Call Out for Australia’s Forgotten Mothers



When I return from Canada I realize that I must do it.  I must make a memorial for Australia’s Forgotten Mothers. I must actualize the idea that came to me in a rite of empassioned writing on my mother and my forbidden unknown grandmother
        
whose presence came to me through the mists of absence and forgetting

I must make a plinth and cover it with the names of Australia’s forgotten mothers, erased and lost from official records.
 I will call out for people to send the names of mothers and grandmothers and great grandmothers who were lost and hidden and eradicated from official records in the 20th century decades of the stolen generations.
The decades that the returned and fallen soldiers from the world wars were memorialized and remembered, and returned, over and over again.
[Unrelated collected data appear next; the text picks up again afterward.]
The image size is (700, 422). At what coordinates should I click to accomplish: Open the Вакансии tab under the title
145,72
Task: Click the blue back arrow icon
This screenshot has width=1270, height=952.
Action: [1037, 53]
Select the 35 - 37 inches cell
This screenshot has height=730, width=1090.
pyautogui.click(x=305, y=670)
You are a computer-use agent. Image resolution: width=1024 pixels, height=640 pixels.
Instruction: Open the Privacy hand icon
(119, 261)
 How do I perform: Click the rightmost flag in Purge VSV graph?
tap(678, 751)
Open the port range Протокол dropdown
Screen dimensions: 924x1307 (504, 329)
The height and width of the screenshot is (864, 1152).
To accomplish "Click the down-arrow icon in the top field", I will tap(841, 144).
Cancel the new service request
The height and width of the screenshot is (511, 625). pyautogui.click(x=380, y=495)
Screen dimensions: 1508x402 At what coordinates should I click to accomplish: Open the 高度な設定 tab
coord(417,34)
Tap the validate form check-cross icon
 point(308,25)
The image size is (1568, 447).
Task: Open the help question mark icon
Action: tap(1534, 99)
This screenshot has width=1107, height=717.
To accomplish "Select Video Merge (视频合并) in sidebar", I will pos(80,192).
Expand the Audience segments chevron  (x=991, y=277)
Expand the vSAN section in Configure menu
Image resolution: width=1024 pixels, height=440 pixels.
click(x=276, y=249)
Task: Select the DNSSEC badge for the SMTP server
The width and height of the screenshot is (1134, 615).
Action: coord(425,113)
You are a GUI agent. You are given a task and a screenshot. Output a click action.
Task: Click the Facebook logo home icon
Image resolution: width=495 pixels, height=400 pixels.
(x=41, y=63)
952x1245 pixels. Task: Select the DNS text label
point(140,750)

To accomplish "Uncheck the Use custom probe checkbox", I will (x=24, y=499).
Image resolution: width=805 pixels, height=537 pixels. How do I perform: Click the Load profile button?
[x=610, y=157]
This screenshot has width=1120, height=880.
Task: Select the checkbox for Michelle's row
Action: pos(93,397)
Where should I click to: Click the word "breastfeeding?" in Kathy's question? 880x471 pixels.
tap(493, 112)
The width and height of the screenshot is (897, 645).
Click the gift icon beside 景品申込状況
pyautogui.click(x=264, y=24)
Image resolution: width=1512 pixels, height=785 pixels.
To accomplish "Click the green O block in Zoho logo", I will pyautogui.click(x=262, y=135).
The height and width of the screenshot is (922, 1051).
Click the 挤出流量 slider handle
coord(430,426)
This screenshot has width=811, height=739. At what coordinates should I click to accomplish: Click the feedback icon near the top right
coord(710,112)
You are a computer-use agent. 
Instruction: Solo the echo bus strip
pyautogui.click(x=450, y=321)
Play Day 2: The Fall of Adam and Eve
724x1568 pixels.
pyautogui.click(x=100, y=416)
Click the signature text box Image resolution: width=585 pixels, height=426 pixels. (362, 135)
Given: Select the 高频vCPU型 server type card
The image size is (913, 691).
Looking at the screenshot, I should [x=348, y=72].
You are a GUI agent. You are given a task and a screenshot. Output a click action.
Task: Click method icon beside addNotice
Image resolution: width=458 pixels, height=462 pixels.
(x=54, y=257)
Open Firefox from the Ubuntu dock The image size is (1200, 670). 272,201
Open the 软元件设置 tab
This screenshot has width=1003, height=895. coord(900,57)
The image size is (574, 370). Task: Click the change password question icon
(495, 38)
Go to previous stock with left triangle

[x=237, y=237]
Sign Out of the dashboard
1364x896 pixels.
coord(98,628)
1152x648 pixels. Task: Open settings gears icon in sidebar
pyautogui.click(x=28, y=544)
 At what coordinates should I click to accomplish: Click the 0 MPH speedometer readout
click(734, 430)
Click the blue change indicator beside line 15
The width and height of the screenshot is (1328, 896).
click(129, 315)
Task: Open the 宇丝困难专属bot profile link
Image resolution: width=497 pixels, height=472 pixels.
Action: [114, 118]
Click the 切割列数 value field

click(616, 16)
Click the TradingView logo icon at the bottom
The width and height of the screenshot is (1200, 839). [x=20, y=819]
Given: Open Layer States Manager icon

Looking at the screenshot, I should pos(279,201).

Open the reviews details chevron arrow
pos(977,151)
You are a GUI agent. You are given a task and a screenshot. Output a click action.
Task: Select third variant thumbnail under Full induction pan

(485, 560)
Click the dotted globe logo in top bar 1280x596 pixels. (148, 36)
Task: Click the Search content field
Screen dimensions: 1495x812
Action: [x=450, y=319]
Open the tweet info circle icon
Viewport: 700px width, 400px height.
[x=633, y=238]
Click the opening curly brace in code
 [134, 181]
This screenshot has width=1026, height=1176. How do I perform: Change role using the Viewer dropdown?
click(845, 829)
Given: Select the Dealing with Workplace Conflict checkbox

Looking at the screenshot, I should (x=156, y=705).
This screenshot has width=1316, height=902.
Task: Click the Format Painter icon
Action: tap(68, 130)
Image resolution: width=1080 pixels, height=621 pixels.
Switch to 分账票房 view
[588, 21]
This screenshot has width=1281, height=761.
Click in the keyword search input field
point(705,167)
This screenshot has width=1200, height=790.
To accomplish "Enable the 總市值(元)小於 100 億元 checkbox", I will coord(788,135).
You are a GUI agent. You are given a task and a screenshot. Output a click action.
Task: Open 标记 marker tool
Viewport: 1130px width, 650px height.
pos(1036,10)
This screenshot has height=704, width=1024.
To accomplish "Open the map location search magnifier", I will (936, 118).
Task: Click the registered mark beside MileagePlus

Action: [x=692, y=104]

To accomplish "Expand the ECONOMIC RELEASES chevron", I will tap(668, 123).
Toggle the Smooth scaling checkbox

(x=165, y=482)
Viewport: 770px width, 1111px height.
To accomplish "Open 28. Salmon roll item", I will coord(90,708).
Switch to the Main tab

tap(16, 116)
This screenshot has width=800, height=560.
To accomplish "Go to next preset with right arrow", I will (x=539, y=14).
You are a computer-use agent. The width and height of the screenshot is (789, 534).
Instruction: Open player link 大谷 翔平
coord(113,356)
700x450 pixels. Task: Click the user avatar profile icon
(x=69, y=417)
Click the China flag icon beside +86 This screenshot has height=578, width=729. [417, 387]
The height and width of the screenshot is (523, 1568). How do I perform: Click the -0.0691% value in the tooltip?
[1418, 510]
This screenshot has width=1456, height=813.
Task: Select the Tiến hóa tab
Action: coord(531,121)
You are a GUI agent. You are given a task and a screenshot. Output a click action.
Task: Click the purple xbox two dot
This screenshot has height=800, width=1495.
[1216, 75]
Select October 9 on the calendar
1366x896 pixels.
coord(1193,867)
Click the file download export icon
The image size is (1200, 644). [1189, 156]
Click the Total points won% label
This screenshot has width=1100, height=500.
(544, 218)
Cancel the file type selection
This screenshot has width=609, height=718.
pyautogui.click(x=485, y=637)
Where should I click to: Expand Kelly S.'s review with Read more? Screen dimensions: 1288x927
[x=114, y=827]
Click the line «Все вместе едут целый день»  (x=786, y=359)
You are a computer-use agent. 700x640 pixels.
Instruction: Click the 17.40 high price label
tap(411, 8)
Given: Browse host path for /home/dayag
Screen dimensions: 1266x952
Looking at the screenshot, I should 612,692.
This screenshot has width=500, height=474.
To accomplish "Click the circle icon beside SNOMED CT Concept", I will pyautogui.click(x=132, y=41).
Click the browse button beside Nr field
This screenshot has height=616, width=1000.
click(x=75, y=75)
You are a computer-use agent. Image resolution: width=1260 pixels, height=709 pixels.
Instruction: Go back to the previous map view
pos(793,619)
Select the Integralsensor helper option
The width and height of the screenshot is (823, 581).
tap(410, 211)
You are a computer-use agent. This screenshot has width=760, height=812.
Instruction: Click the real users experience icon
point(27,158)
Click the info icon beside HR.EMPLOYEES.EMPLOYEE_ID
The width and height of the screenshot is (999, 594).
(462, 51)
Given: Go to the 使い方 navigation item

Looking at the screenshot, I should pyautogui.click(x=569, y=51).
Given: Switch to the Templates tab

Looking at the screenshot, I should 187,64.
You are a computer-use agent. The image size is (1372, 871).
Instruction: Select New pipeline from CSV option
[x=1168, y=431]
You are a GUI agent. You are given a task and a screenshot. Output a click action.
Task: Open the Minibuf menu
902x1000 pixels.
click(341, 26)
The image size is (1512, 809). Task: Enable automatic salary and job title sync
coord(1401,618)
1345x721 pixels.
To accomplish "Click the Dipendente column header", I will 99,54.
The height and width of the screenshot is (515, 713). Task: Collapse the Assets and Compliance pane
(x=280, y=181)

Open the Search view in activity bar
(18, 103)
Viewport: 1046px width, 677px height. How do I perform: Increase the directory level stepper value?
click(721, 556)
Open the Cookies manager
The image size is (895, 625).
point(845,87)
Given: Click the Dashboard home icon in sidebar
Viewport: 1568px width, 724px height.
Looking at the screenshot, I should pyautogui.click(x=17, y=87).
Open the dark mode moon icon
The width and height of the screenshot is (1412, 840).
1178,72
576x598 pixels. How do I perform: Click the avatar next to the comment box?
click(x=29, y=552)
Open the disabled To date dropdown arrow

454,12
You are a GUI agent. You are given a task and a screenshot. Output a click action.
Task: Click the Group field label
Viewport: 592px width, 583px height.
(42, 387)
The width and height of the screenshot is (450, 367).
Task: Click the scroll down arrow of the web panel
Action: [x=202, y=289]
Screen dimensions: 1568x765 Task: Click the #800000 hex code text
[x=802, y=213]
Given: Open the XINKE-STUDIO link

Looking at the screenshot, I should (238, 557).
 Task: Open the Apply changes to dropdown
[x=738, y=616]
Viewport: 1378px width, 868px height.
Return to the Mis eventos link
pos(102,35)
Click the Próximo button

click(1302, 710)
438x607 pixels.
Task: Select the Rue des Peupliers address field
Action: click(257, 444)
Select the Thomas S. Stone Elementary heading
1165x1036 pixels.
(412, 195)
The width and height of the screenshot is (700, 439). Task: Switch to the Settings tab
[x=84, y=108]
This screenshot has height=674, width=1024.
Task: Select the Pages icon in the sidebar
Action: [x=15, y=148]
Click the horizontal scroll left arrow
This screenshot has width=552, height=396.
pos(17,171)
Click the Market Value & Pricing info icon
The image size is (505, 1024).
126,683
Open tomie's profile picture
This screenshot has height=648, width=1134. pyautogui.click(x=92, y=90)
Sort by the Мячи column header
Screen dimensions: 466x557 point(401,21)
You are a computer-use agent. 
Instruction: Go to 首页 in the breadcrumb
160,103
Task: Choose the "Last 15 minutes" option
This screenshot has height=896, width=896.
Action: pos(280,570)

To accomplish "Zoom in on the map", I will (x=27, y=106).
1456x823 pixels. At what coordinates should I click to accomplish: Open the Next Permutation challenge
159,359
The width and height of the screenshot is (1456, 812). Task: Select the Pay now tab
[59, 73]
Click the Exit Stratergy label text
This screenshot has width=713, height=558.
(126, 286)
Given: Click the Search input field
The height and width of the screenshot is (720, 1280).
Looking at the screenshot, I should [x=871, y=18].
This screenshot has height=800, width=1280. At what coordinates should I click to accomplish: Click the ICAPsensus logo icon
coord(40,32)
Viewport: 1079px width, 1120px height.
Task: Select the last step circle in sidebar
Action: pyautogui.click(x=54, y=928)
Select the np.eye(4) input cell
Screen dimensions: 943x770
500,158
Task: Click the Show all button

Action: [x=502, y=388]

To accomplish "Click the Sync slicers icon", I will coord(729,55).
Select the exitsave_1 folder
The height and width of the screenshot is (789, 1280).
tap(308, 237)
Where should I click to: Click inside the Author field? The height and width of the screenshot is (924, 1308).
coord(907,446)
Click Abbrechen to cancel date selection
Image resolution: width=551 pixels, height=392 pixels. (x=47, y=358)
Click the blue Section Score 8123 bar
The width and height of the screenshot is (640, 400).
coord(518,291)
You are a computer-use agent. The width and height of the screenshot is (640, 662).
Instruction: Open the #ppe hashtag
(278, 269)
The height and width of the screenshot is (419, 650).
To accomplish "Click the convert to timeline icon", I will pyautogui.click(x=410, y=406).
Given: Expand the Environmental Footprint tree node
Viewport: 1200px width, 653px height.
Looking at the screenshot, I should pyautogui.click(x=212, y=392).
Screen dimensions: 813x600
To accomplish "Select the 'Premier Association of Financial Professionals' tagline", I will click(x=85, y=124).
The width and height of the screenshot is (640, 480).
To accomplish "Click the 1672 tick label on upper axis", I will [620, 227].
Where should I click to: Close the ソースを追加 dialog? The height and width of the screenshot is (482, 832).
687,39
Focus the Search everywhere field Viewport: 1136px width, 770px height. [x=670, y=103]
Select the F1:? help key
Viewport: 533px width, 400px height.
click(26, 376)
This will be my research project for the next 3 years, culminating in 2015, the hundred-year anniversary of Gallipoli, birth of the ANZAC legend.  The erection of the plinth -could it be a more female shape, say, an oval, or heart shape that can be walked through like a doorway or shell or grove, like Persephone’s grove…with a spring bubbling up from the underworld…
Covered with the names in tear shaped, fertility-symbol shaped, plaques.
Accompanied by a book of names and stories: stories of the mothers lost by their relatives.
A book that recounts the birth of the project, from conceptual idea to fruition in materialized form, the progression from the personal dimension of vision, dream, inspiration, ideation to the social realm of language and culture.

I have made a drawing of the shape of the structure, which includes a central figurative statue of a mother and child. My first thought is that it should be constructed at Balmoral, in the park on the esplanade, or perhaps on the oval, on the edge of the trees, or as I keep thinking, on top of Georges Heights up with the artists’ studios… with the 360 degree view of the harbor, although it’s windy and unprotected up there,
I think I like the idea of the grove or grotto most of all on the (edge of the) oval, and I could bury Mum’s ashes there… or at least some of them…like a blessing, her blessing.
The shape of the memorial would echo the shape of the caves at Balmoral, the caves where the first nation’s people lived… looking out over the placid stretch of water now known as middle harbor.